▶ _SOURCE EXTRACT_:
################

Practical Ideas for Incorporating STEAM Concepts into Play
What if we could turn ordinary moments into extraordinary learning adventures? With a dash of creativity, we can infuse science, technology, engineering, art and maths concepts into children's play-based explorations.
No need for fancy gadgets or formal lessons - Simple interactive STEAM play allows children's natural curiosity to flourish and investigating concepts through real-life application builds critical thinking and problem-solving skills.
It also promotes development across domains including cognitive, fine motor, language, and social-emotional abilities.
In this post I reveal hands-on STEAM activity ideas that will spark young children's natural curiosity and motivation to learn - and they won’t take you ages to set up or require you to buy expensive materials!
Let’s take a look at just some of the possibilities I’ve gathered for you to try - I’ve included a little something for everyone, no matter the children’s age group, the type of early education setting or the budget you have for materials.

################

▶ _SUPPLIED DATA_:
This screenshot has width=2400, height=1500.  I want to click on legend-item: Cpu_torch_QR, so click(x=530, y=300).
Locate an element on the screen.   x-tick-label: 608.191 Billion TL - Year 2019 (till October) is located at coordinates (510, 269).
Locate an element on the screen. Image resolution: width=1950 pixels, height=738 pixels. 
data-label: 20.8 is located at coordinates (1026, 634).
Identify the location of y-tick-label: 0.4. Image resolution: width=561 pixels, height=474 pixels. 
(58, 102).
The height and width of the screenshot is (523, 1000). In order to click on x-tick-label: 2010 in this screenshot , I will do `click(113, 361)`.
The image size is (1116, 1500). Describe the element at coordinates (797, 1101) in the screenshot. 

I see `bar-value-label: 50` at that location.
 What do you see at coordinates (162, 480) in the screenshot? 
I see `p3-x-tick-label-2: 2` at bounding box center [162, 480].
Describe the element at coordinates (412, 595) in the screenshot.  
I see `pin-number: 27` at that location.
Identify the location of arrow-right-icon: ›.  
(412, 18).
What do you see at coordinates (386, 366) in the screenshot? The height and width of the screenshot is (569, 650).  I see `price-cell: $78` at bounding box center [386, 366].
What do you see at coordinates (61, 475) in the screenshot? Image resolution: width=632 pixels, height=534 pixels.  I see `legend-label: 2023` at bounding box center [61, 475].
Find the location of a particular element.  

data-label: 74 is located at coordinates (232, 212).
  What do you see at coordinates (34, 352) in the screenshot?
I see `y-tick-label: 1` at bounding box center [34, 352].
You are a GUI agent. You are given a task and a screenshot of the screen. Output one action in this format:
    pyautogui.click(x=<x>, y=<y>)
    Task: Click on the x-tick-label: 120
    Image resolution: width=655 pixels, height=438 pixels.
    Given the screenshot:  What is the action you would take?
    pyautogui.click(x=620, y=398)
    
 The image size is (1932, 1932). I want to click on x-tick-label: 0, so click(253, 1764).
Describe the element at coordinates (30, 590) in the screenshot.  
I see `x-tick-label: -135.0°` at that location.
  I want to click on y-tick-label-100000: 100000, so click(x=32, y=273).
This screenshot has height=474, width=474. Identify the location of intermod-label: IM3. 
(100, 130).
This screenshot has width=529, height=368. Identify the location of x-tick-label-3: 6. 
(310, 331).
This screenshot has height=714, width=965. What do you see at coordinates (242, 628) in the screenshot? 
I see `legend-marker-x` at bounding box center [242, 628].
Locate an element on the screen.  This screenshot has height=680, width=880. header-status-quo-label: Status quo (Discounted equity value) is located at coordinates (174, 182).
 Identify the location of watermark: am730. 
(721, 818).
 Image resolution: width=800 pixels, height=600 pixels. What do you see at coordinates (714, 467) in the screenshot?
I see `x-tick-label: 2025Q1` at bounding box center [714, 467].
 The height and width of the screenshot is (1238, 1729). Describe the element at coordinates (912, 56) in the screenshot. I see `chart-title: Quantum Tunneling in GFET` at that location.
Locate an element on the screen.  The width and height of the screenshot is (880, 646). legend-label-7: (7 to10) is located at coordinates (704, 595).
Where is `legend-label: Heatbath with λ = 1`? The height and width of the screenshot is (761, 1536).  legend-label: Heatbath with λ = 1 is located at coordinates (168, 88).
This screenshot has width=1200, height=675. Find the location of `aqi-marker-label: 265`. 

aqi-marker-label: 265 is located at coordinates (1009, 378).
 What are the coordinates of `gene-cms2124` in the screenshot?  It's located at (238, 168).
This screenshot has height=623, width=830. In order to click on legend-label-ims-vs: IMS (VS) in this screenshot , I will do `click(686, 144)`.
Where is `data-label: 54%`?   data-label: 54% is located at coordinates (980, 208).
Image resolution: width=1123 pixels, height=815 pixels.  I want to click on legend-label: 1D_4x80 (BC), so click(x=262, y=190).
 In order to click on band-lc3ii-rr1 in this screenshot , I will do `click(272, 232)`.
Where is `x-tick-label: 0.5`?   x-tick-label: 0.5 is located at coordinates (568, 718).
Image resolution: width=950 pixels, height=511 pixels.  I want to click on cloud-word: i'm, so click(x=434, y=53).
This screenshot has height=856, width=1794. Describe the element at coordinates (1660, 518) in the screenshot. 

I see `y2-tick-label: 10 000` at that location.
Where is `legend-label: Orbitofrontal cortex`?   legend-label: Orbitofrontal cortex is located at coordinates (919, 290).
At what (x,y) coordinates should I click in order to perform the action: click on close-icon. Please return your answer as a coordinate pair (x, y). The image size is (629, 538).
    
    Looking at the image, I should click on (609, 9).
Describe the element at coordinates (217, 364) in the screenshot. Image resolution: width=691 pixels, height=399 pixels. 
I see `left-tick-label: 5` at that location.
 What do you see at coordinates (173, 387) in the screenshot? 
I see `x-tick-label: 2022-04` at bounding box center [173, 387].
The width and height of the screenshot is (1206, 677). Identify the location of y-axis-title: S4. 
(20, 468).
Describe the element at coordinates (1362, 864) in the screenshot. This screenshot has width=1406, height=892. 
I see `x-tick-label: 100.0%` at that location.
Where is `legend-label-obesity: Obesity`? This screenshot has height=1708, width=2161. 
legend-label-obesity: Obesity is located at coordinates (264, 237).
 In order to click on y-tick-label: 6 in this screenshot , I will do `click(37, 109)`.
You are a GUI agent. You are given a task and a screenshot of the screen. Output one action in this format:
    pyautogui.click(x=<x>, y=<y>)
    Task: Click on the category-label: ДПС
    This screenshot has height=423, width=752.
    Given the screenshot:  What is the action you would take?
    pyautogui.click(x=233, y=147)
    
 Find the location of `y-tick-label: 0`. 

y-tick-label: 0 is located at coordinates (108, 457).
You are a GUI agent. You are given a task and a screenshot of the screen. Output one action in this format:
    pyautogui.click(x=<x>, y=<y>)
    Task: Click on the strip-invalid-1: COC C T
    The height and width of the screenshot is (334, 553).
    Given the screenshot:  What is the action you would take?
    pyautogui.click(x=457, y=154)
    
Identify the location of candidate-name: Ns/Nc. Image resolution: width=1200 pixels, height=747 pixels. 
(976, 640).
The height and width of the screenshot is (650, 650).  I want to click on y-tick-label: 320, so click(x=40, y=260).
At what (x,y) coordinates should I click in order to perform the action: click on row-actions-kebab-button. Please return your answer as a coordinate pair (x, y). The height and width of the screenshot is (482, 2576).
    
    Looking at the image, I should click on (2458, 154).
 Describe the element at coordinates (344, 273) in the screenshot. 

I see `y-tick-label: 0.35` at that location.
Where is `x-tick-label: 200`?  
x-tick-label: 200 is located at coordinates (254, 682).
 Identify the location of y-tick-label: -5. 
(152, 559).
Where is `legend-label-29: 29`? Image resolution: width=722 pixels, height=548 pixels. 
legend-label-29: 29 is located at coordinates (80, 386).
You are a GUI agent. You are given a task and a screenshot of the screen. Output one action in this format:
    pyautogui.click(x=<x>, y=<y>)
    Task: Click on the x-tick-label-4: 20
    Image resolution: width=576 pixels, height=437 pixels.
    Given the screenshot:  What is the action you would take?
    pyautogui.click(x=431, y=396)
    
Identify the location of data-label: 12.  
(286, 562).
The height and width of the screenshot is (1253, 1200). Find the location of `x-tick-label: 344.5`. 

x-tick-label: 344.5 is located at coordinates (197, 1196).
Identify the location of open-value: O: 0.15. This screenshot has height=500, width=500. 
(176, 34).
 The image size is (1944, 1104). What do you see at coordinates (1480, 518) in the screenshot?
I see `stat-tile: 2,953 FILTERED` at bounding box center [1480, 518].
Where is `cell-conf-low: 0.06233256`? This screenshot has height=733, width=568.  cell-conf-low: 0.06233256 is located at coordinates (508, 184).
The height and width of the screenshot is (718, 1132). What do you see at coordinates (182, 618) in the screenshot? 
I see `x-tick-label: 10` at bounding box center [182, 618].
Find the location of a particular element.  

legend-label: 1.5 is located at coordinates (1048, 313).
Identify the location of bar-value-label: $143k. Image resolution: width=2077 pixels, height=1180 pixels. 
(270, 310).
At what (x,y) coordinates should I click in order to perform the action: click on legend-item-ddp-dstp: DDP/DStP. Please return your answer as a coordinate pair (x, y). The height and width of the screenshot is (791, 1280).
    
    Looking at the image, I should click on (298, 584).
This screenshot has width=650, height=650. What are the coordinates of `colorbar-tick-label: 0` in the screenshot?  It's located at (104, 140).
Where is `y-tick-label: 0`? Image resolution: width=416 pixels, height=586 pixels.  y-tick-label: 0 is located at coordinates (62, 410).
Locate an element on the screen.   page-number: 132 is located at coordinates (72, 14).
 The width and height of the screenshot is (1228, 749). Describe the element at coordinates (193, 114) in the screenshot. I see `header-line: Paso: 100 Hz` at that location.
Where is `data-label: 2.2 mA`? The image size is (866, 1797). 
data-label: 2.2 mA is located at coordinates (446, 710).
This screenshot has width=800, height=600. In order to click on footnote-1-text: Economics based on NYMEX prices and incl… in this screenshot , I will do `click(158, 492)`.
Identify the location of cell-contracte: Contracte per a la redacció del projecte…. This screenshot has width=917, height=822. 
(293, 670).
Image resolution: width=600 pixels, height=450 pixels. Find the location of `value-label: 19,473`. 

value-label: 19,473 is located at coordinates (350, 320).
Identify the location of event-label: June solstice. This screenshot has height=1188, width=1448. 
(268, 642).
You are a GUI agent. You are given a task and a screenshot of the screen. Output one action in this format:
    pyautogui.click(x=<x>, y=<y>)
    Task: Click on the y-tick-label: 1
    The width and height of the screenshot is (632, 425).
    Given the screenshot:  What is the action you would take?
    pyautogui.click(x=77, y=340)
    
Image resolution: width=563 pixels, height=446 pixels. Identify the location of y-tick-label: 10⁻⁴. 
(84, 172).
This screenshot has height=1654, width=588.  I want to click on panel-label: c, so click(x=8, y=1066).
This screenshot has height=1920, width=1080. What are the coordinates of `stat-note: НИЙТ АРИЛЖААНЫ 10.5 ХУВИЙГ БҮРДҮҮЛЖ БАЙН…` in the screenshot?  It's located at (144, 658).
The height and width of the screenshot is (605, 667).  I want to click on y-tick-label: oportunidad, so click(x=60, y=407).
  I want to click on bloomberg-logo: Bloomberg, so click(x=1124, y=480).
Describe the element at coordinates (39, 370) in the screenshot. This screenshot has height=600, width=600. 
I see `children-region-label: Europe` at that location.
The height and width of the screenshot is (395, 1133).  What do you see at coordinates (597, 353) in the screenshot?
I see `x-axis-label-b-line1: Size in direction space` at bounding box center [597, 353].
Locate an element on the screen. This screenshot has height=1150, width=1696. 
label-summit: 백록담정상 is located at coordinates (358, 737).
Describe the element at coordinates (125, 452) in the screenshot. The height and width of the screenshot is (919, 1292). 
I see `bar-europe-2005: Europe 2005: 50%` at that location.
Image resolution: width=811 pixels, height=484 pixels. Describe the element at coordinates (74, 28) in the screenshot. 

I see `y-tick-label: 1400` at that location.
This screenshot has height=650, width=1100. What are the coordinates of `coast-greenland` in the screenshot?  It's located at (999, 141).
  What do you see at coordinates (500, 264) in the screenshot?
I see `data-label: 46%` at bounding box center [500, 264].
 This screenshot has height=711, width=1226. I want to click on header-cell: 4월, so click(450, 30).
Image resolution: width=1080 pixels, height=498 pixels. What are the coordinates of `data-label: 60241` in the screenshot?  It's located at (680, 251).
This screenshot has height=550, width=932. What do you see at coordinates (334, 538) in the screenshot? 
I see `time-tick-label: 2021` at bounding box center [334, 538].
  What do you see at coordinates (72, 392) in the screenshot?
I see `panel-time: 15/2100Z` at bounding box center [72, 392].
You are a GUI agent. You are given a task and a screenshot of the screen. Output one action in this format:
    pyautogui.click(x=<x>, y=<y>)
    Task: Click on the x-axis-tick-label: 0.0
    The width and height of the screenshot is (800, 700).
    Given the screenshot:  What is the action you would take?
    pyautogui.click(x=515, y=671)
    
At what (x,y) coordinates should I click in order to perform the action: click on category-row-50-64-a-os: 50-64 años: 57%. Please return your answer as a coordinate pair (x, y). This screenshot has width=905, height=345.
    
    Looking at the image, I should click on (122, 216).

################

▶ _INSTRUCTION A_: Reproduce the STEAM play post between "Practical Ideas for" and "and problem-solving skills.", inclusive.
▶ _INSTRUCTION B_: Pick up the STEAM play post after its final sentence and keep writing it.
The listing comes from a separate source.

▶ _REPLY A_:
Practical Ideas for Incorporating STEAM Concepts into Play
What if we could turn ordinary moments into extraordinary learning adventures? With a dash of creativity, we can infuse science, technology, engineering, art and maths concepts into children's play-based explorations.
No need for fancy gadgets or formal lessons - Simple interactive STEAM play allows children's natural curiosity to flourish and investigating concepts through real-life application builds critical thinking and problem-solving skills.

▶ _REPLY B_:
Keep in mind that not all of the ideas I’m sharing with you are suitable for every child or educator…YOU know the developmental stage and interests of your children the best so please keep that in mind when choosing activities.
Ready for some inspiration? Let’s dive in…
Playful Science Discoveries Await
Outdoor explorations, gardening activities, and hands-on science experiments ignite curiosity. Here are a few simple but engaging ways educators can foster scientific inquiry for young children:
Exploring Nature Through A STEAM lens...
Go on a walk in your outdoor area and observe creatures and plants up close. Show children how to photograph natural finds that capture their attention. Use books later to identify these treasures and learn more together.
- 2Provide shovels, sifters and digging tools for excavating sand and dirt. Magnifying glasses reveal an unseen world of rocks, sticks, leaves and bugs.
- 3Plant bean or marigold seeds and track growth on a chart. Monitor changes and discuss what sprouting plants need to thrive. Eat edible plants together.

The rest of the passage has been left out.